DATA FOR THE TASK:
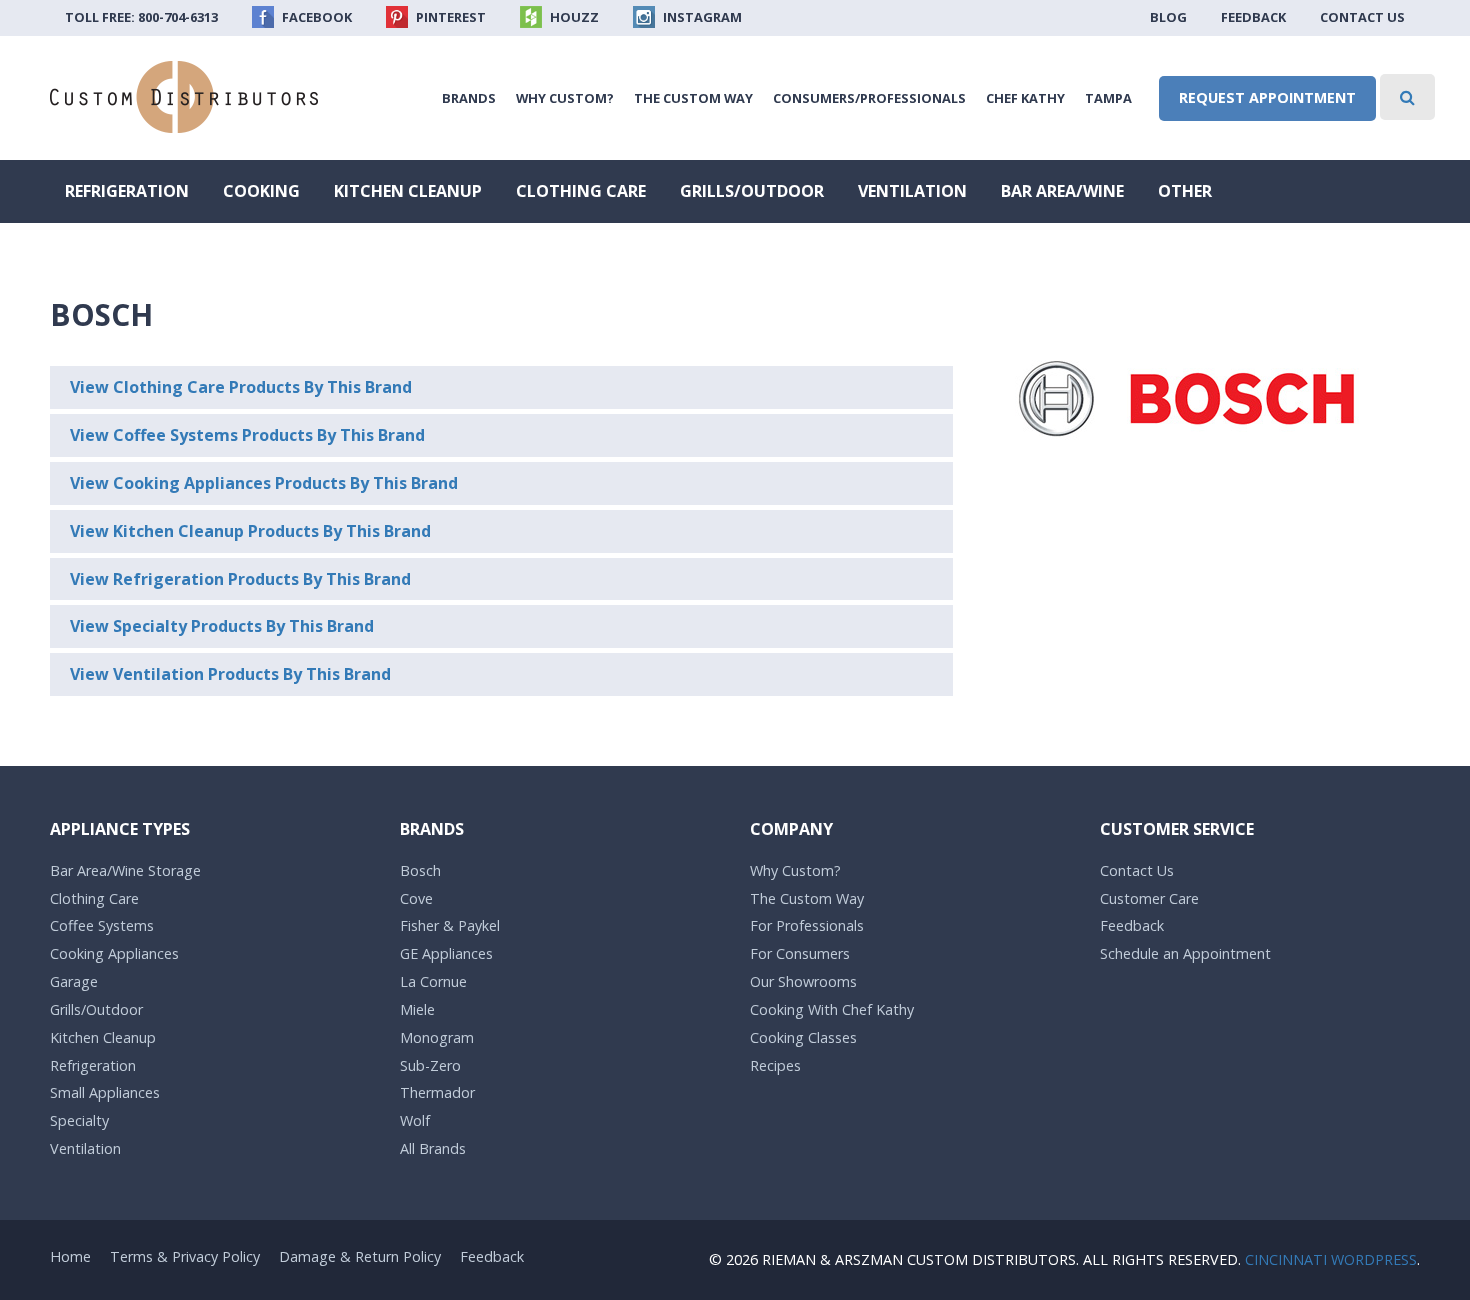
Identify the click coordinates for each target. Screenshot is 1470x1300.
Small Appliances (105, 1092)
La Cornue (433, 981)
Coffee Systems (102, 925)
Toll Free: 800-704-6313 (141, 17)
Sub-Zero (430, 1065)
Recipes (775, 1065)
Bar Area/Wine (1062, 191)
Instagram (701, 17)
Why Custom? (565, 98)
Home (70, 1256)
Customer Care (1149, 898)
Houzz (573, 17)
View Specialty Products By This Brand (222, 626)
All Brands (433, 1148)
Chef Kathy (1025, 98)
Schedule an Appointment (1185, 953)
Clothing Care (581, 191)
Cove (416, 898)
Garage (74, 981)
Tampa (1108, 98)
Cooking (261, 191)
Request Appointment (1267, 97)
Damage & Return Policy (360, 1256)
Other (1185, 191)
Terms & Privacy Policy (185, 1256)
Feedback (1253, 17)
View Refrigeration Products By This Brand (240, 579)
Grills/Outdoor (752, 191)
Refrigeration (127, 191)
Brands (469, 98)
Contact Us (1362, 17)
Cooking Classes (803, 1037)
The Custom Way (693, 98)
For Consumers (800, 953)
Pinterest (449, 17)
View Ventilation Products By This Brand (230, 674)
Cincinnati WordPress (1331, 1259)
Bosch (420, 870)
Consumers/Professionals (869, 98)
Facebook (315, 17)
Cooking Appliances (114, 953)
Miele (417, 1009)
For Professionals (807, 925)
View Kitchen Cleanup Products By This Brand (250, 531)
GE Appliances (446, 953)
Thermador (437, 1092)
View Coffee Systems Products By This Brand (247, 435)
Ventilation (912, 191)
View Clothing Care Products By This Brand (241, 387)
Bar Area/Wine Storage (125, 870)
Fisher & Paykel (450, 925)
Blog (1168, 17)
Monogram (437, 1037)
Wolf (415, 1120)
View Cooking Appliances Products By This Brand (264, 483)
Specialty (79, 1120)
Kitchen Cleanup (408, 191)
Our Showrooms (803, 981)
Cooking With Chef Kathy (832, 1009)
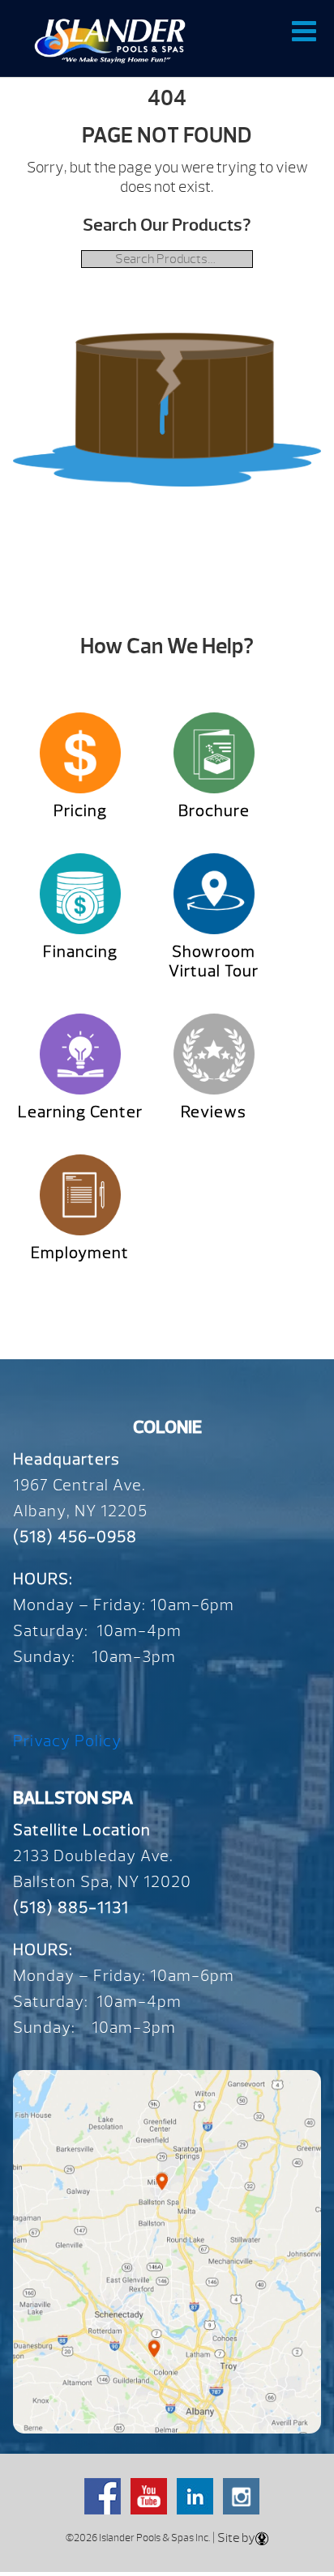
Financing (80, 952)
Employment (80, 1253)
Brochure (214, 811)
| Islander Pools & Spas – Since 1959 (109, 40)
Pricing (80, 811)
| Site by (232, 2538)
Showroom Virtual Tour (214, 961)
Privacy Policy (67, 1741)
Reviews (213, 1112)
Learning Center (80, 1112)
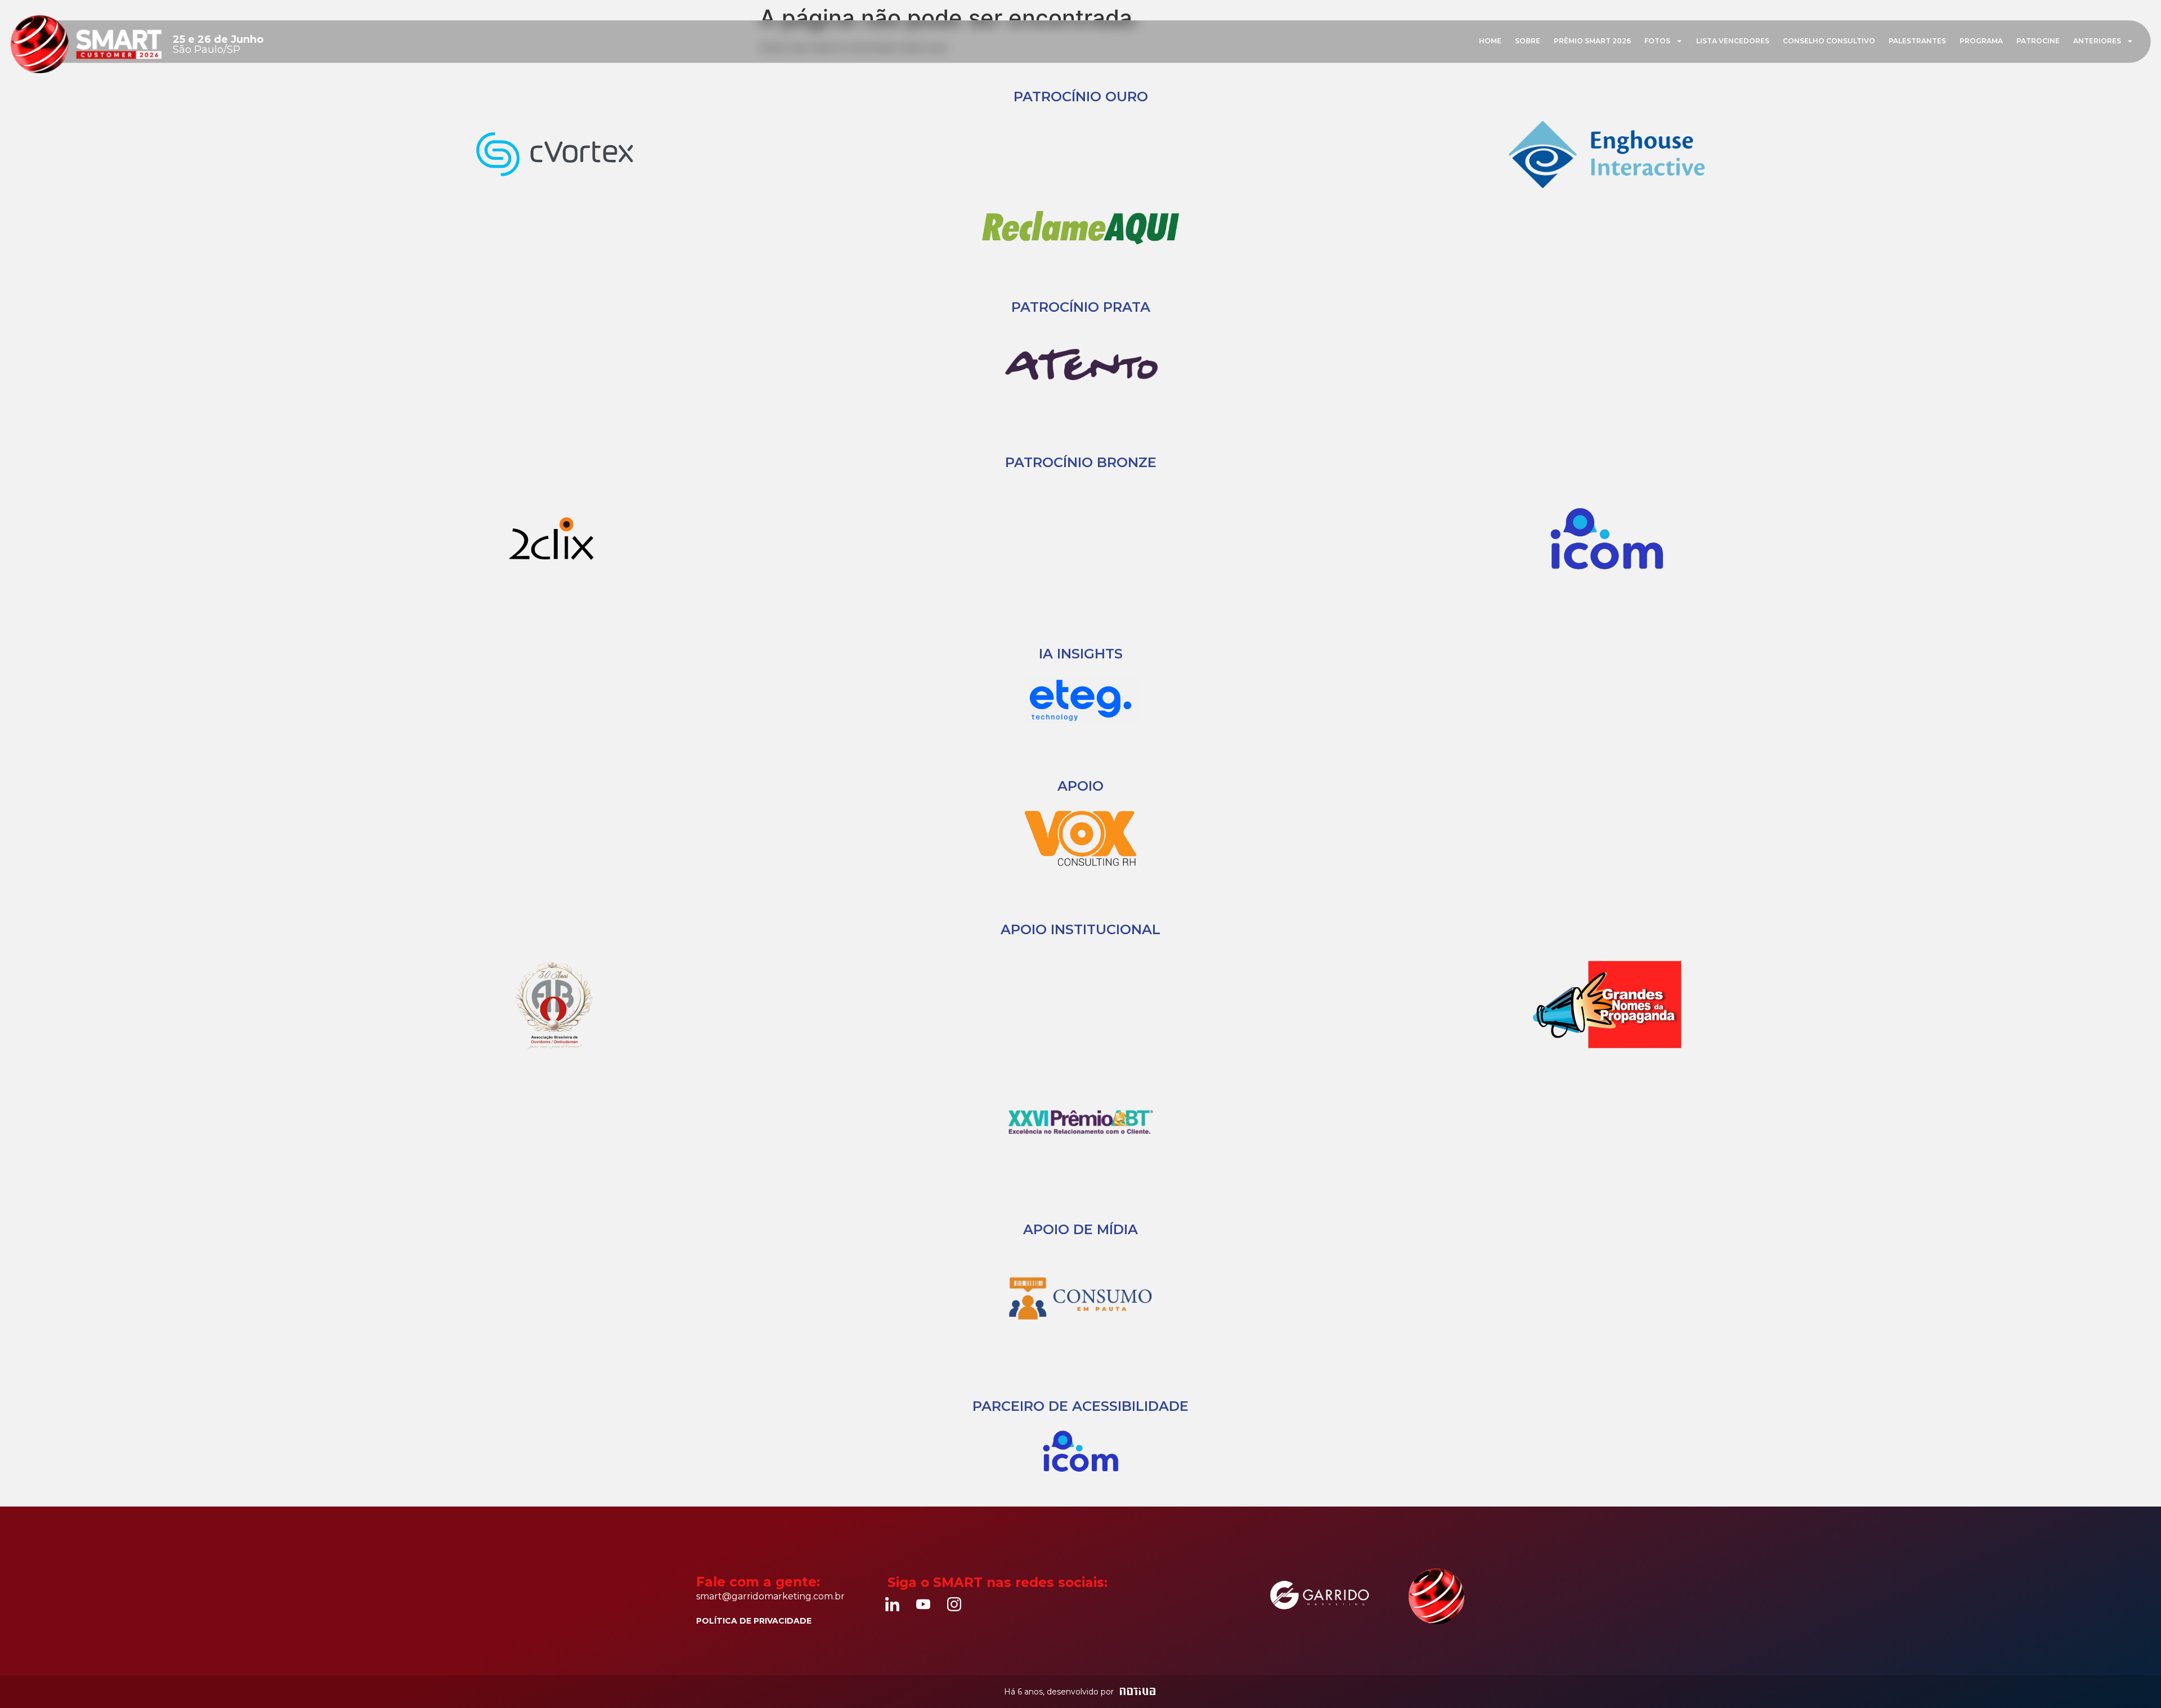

EXERCISE DETAILS: Look over the records above and copy each line that includes the string "Privacy".

SOLVED PROBLEM:
Terms & Privacy Policy (185, 1256)
Privacy Policy (67, 1741)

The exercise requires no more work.